- Opening Delimiter -
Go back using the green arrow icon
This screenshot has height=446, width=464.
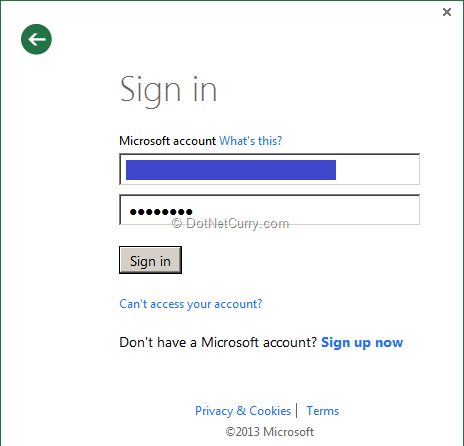coord(36,39)
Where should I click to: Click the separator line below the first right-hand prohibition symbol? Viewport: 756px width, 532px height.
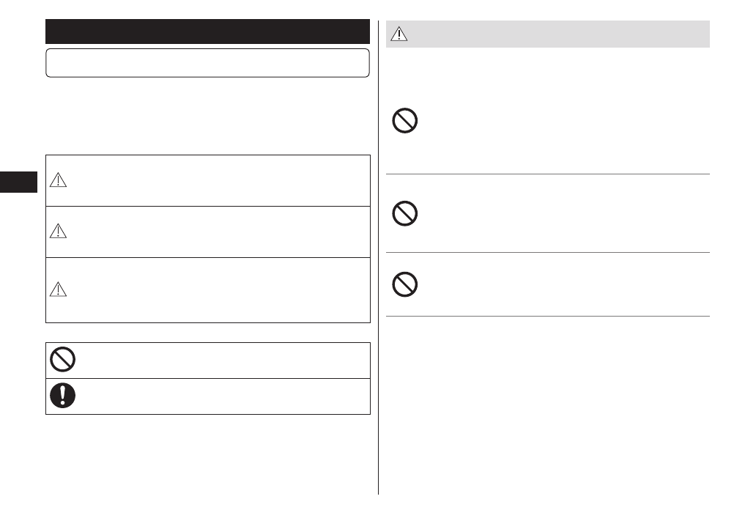tap(548, 174)
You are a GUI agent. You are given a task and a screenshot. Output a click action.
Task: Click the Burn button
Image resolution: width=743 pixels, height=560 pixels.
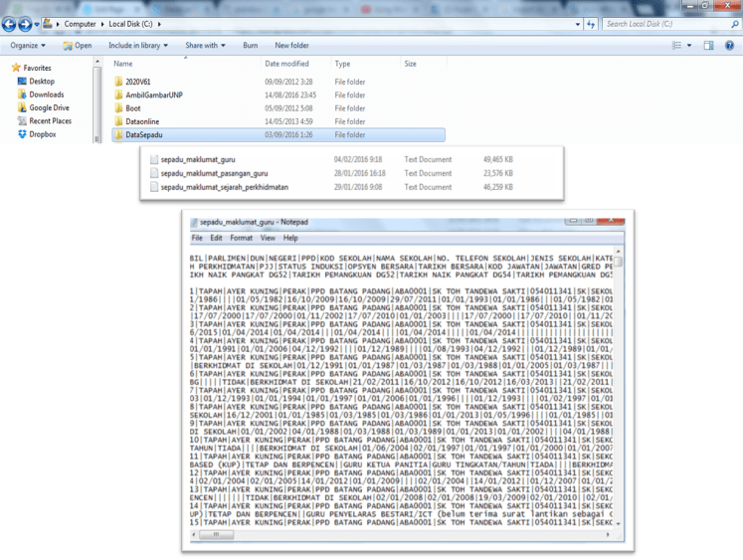[250, 45]
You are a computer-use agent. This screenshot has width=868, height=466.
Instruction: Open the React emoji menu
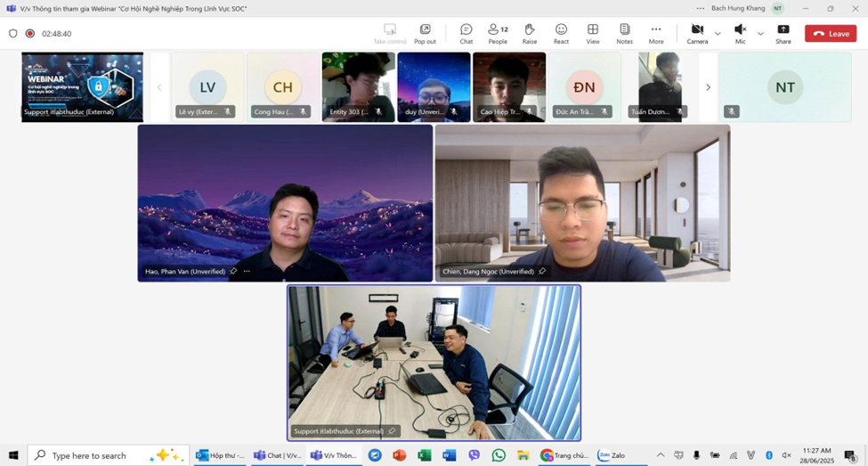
- Closing Delimiter -
→ **Exercise**: Every line above that includes "agent" counts toward one total; give that total by itself.

→ **Final answer**: 2